Print exactly the lines of the listing below from the one containing "This screenshot has height=800, width=1228." through the final line, both included, and no pictures.

..............................

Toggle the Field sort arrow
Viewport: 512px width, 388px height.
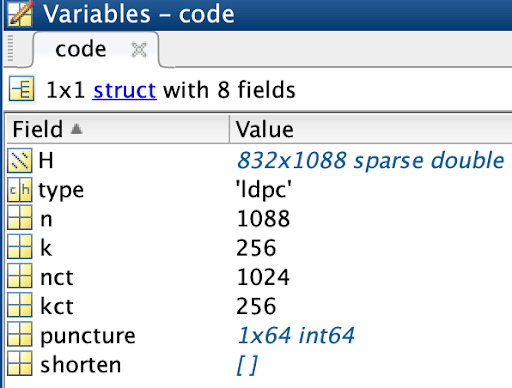click(x=76, y=128)
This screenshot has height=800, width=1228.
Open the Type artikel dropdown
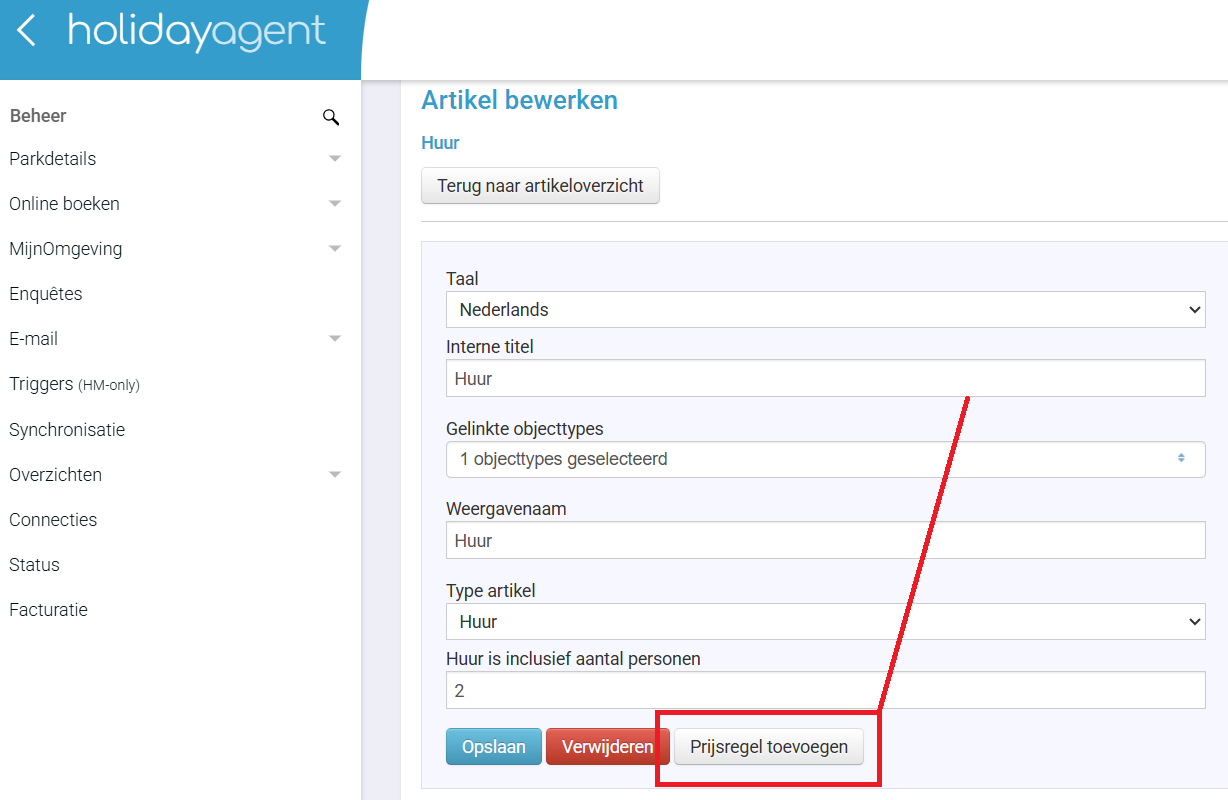tap(825, 622)
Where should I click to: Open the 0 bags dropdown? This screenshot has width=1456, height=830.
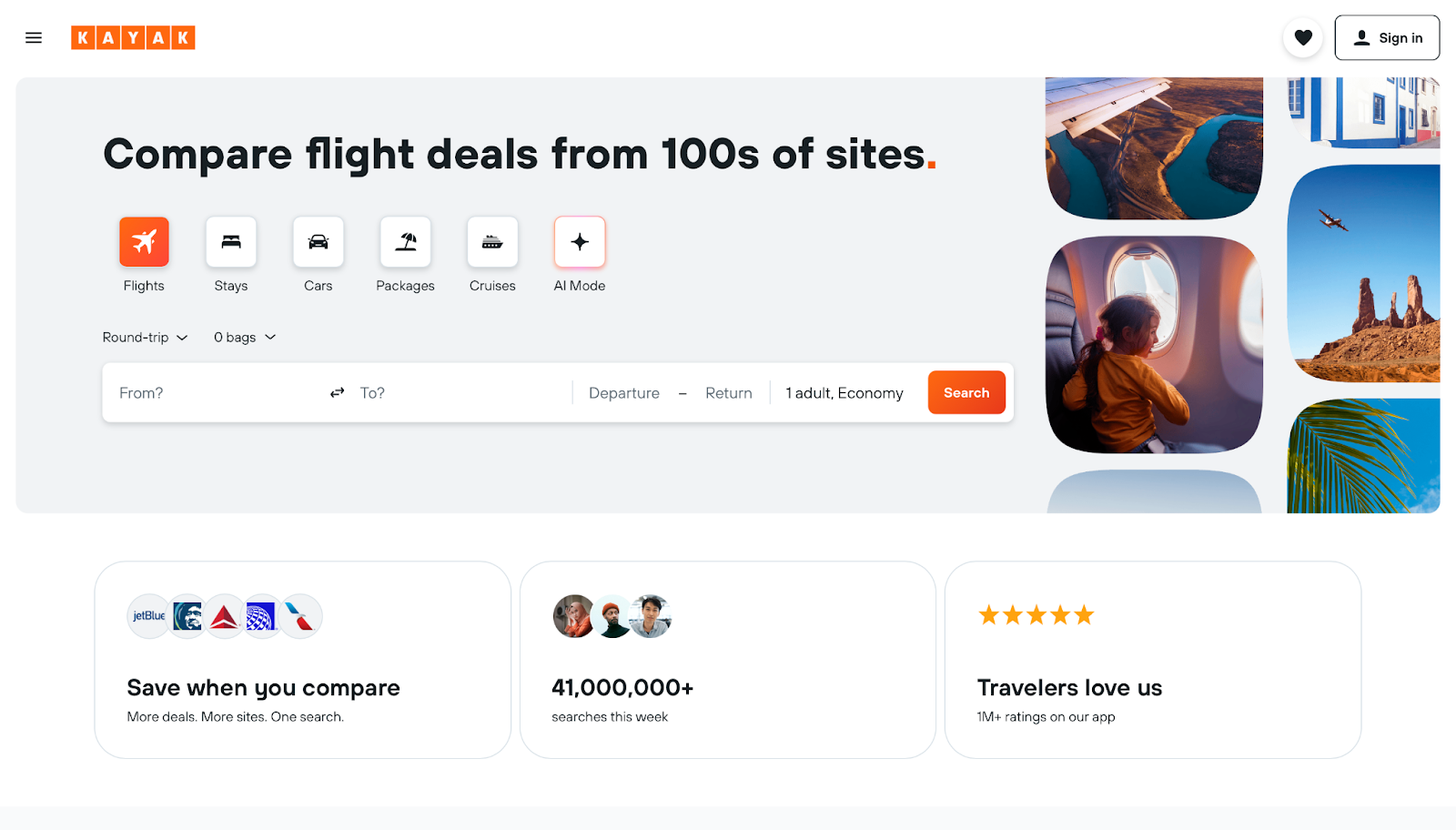point(244,338)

..............................

__Solution to this exercise__:
This screenshot has height=800, width=1228.
Open the Type artikel dropdown
tap(825, 622)
Where should I click to: Open the 0 bags dropdown? This screenshot has width=1456, height=830.
point(244,338)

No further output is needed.